● Exercise details:
Print, exactly as written, the line containing "发起咨询 (1552, 2298)" and every line after it, ending with the final line of the data below.

● Stored dataset items:

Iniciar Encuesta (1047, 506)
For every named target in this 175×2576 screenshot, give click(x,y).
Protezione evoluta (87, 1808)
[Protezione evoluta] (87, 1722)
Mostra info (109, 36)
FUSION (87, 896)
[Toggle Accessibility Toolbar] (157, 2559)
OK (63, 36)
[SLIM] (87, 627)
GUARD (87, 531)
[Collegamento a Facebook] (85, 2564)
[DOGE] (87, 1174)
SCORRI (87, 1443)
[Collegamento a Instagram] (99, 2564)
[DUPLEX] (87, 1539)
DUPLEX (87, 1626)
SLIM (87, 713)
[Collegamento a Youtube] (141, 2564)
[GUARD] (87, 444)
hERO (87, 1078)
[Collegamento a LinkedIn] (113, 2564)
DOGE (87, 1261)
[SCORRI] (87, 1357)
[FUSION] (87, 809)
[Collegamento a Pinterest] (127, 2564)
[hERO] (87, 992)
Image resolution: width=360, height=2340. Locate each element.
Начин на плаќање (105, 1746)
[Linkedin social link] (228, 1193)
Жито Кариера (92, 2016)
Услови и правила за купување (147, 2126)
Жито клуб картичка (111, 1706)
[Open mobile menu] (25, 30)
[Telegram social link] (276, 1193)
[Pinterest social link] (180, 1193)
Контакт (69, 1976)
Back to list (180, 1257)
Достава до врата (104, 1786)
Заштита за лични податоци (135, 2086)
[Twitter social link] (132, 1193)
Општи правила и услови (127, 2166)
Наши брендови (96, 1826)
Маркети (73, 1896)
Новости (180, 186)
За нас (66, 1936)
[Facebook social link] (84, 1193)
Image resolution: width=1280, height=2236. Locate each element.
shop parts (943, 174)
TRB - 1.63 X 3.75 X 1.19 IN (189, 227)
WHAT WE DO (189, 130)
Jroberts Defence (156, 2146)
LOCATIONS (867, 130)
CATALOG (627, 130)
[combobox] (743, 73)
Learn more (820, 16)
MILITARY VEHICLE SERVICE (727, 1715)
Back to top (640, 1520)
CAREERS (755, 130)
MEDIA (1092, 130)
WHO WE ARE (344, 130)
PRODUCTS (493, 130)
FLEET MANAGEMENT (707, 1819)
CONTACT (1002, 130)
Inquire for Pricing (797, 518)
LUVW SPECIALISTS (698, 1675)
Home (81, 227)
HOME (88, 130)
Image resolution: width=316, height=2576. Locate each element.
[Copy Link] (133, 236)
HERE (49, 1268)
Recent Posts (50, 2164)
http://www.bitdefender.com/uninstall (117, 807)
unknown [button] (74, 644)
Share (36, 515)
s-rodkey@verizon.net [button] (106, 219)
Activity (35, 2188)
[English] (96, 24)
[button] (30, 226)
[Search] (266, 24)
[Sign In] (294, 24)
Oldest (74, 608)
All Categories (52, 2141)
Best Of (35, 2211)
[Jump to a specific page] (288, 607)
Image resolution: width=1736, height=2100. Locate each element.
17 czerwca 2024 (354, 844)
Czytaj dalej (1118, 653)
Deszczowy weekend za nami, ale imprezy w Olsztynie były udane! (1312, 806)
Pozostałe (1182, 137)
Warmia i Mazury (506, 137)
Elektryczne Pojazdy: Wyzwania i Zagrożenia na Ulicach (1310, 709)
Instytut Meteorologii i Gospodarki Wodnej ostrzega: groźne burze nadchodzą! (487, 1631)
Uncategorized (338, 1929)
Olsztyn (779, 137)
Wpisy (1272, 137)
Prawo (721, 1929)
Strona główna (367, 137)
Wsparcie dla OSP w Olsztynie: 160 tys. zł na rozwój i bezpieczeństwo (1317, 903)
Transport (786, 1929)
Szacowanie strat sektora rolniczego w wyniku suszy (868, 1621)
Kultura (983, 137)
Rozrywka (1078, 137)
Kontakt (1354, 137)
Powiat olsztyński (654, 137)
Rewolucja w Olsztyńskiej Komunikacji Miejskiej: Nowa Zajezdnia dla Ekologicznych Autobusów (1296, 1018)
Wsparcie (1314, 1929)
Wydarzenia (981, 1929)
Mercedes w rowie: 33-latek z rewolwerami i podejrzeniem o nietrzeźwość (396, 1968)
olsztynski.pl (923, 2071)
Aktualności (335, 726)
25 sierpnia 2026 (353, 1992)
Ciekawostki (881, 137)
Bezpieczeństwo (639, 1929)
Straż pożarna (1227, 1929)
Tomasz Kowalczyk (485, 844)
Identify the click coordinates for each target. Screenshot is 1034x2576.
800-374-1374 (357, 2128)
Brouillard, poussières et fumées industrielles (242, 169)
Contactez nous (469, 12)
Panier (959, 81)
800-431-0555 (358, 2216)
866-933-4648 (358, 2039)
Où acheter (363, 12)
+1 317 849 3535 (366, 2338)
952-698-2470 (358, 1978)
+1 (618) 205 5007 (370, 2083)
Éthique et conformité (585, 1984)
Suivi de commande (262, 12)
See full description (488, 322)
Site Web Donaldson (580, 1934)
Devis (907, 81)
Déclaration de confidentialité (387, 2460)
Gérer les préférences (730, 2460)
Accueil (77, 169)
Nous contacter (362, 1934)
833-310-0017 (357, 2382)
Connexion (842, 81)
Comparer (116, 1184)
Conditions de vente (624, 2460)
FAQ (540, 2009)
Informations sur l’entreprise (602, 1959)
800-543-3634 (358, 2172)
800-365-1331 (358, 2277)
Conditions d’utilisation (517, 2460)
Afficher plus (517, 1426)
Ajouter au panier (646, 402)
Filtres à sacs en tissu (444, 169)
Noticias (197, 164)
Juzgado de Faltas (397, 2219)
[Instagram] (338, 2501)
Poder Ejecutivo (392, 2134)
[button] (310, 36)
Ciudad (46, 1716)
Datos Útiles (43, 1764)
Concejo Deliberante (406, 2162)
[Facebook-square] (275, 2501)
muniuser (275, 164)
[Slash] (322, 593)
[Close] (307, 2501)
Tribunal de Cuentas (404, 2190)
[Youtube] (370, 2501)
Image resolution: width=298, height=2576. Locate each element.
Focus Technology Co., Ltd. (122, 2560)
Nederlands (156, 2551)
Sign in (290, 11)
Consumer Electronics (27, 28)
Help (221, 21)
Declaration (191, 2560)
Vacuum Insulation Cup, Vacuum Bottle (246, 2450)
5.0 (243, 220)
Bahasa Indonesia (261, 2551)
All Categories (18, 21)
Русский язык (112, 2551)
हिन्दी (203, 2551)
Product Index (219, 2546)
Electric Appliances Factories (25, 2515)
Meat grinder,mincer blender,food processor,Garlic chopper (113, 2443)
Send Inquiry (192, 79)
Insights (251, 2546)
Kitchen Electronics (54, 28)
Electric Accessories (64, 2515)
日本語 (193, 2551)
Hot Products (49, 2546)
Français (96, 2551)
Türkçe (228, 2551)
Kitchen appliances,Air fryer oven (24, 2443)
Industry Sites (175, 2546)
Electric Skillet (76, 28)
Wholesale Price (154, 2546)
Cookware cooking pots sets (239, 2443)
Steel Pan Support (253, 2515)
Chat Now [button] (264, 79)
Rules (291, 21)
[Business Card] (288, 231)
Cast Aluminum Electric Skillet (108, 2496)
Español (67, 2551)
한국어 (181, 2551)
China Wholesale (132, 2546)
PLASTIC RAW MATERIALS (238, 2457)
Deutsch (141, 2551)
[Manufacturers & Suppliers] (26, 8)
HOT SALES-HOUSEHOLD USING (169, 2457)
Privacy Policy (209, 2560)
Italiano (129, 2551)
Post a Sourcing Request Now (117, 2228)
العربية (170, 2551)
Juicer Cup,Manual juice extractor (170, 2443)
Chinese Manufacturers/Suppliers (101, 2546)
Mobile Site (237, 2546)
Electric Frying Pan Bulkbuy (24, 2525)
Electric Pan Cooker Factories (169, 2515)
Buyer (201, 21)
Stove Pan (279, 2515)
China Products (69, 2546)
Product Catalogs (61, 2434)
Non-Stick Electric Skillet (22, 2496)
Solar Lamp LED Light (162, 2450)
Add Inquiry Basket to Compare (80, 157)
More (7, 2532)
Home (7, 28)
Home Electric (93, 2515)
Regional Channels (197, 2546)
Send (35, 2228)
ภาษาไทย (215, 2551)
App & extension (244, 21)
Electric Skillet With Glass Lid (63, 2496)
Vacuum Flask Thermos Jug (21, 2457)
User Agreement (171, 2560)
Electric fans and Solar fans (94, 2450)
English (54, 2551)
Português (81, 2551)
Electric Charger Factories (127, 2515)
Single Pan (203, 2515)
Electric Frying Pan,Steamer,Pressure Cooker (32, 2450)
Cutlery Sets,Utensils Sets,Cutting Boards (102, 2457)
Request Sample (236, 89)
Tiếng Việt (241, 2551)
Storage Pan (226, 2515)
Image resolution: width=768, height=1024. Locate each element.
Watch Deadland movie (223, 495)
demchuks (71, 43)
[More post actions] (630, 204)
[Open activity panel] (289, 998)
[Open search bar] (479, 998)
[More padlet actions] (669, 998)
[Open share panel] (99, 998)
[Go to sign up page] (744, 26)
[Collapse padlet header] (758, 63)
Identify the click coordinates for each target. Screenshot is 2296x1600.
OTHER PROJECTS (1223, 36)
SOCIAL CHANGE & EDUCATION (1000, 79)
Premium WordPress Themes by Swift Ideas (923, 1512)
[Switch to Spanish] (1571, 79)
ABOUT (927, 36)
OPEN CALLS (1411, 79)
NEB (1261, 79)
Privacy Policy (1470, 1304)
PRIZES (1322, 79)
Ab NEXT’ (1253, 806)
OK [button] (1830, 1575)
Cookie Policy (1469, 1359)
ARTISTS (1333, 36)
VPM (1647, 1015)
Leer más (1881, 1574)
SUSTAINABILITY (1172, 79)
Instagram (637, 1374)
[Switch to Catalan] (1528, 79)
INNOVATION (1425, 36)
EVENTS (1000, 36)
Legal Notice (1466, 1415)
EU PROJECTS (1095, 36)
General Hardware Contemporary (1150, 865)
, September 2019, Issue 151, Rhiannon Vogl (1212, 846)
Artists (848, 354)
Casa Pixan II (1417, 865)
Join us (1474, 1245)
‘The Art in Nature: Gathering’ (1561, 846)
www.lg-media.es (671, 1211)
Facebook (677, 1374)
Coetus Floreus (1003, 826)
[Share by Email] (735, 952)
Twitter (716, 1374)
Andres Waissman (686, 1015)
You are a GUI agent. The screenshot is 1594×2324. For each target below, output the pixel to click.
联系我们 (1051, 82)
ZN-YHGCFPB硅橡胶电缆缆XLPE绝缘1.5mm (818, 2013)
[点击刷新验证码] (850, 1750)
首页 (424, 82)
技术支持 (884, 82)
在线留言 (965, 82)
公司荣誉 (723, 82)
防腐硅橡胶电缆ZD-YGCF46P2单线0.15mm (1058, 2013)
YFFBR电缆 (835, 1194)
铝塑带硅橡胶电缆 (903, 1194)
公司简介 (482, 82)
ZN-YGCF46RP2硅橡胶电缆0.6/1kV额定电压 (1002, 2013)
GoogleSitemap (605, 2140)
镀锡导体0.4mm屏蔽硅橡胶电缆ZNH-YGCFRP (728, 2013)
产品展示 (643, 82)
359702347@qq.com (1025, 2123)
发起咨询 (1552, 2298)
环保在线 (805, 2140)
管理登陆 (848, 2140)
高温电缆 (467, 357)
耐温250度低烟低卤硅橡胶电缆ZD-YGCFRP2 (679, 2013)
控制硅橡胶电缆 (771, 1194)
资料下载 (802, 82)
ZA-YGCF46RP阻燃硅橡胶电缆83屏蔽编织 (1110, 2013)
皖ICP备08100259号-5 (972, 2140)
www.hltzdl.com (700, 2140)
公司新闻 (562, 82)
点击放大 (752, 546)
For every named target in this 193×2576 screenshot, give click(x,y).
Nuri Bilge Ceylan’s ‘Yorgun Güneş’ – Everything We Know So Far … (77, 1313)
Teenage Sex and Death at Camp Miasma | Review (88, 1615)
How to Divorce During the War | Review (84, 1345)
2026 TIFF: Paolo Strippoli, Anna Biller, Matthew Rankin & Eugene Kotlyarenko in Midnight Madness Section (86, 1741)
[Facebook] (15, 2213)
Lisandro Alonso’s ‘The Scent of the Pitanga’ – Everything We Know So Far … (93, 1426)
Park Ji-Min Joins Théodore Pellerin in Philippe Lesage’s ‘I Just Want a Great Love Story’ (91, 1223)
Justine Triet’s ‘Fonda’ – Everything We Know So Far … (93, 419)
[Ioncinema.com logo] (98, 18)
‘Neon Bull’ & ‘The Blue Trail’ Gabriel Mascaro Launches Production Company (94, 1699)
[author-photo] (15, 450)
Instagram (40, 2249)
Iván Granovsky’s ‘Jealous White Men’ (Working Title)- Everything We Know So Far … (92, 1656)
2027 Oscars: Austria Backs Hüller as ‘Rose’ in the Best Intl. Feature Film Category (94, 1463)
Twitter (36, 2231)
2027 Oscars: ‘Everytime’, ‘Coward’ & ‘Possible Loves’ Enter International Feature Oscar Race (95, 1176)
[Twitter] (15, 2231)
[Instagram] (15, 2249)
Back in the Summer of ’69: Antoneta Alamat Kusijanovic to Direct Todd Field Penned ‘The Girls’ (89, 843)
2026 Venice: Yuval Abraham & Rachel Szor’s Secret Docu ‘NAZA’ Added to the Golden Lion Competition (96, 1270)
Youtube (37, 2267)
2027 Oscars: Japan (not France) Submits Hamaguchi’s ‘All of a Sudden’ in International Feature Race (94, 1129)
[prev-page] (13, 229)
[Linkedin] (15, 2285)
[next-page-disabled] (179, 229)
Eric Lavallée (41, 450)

● Exercise response:
发起咨询 (1552, 2298)
环保在线 (805, 2140)
管理登陆 (848, 2140)
高温电缆 (467, 357)
耐温250度低烟低卤硅橡胶电缆ZD-YGCFRP2 (679, 2013)
控制硅橡胶电缆 (771, 1194)
资料下载 (802, 82)
ZA-YGCF46RP阻燃硅橡胶电缆83屏蔽编织 (1110, 2013)
皖ICP备08100259号-5 (972, 2140)
www.hltzdl.com (700, 2140)
公司新闻 (562, 82)
点击放大 (752, 546)
For every named target in this 193×2576 screenshot, give click(x,y).
Nuri Bilge Ceylan’s ‘Yorgun Güneş’ – Everything We Know So Far … (77, 1313)
Teenage Sex and Death at Camp Miasma | Review (88, 1615)
How to Divorce During the War | Review (84, 1345)
2026 TIFF: Paolo Strippoli, Anna Biller, Matthew Rankin & Eugene Kotlyarenko in Midnight Madness Section (86, 1741)
[Facebook] (15, 2213)
Lisandro Alonso’s ‘The Scent of the Pitanga’ – Everything We Know So Far … (93, 1426)
Park Ji-Min Joins Théodore Pellerin in Philippe Lesage’s ‘I Just Want a Great Love Story’ (91, 1223)
Justine Triet’s ‘Fonda’ – Everything We Know So Far … (93, 419)
[Ioncinema.com logo] (98, 18)
‘Neon Bull’ & ‘The Blue Trail’ Gabriel Mascaro Launches Production Company (94, 1699)
[author-photo] (15, 450)
Instagram (40, 2249)
Iván Granovsky’s ‘Jealous White Men’ (Working Title)- Everything We Know So Far … (92, 1656)
2027 Oscars: Austria Backs Hüller as ‘Rose’ in the Best Intl. Feature Film Category (94, 1463)
Twitter (36, 2231)
2027 Oscars: ‘Everytime’, ‘Coward’ & ‘Possible Loves’ Enter International Feature Oscar Race (95, 1176)
[Twitter] (15, 2231)
[Instagram] (15, 2249)
Back in the Summer of ’69: Antoneta Alamat Kusijanovic to Direct Todd Field Penned ‘The Girls’ (89, 843)
2026 Venice: Yuval Abraham & Rachel Szor’s Secret Docu ‘NAZA’ Added to the Golden Lion Competition (96, 1270)
Youtube (37, 2267)
2027 Oscars: Japan (not France) Submits Hamaguchi’s ‘All of a Sudden’ in International Feature Race (94, 1129)
[prev-page] (13, 229)
[Linkedin] (15, 2285)
[next-page-disabled] (179, 229)
Eric Lavallée (41, 450)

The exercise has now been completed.